Abstract
Photocatalysis can transform solar energy into chemical energy and is a promising technology to ameliorate the current environmental pollution and energy shortage. Due to their unique structural characteristics, metal-organic frameworks (MOFs), a class of micro-mesoporous hybrid materials, are recently emerging as a new type of photocatalysts and have already been applied for a variety of photocatalytic reactions, including the most relevant for environmental concerns such as CO2 reduction, H2 evolution, the oxidation of various pollutants as well as light-induced organic transformations. Although a number of excellent reviews on MOF-based photocatalysis have already been published, the current short review focuses on different strategies to engineer the MOF-based photocatalysts, with an aim for efficient photocatalysis. The review summarized different strategies to enhance the light absorption of the MOFs and improve the photogenerated charge separation, which is considered to be important factors in influencing the performance of the photocatalysts. As a unique advantage of using MOFs as photocatalysts, the implementing of other catalytic active sites into a single MOF material to enable the MOFs to behave as a multifunctional catalyst for light-induced tandem/cascade reactions was also introduced in this review. Finally, personal opinions on the opportunities and challenges facing the MOFs-based photocatalysis and its developing trend were also addressed.

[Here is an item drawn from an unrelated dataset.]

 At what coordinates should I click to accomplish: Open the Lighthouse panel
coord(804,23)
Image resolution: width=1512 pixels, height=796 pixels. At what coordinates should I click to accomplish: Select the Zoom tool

We hope that this review can provide some guidance for a rational development of highly efficient MOFs-based photocatalysts and serve as a starting point to design more MOF-based multifunctional catalysts via a successful coupling of MOF-based photocatalysis with molecular catalysis/metal catalysis/organocatalysis since we believed that it is the trend of the MOF-based photocatalysis.
Keywords: Metal-organic frameworks, photocatalysis, functionalization, light absorption, charge separation, multifunctional, cascade/tandem reactions.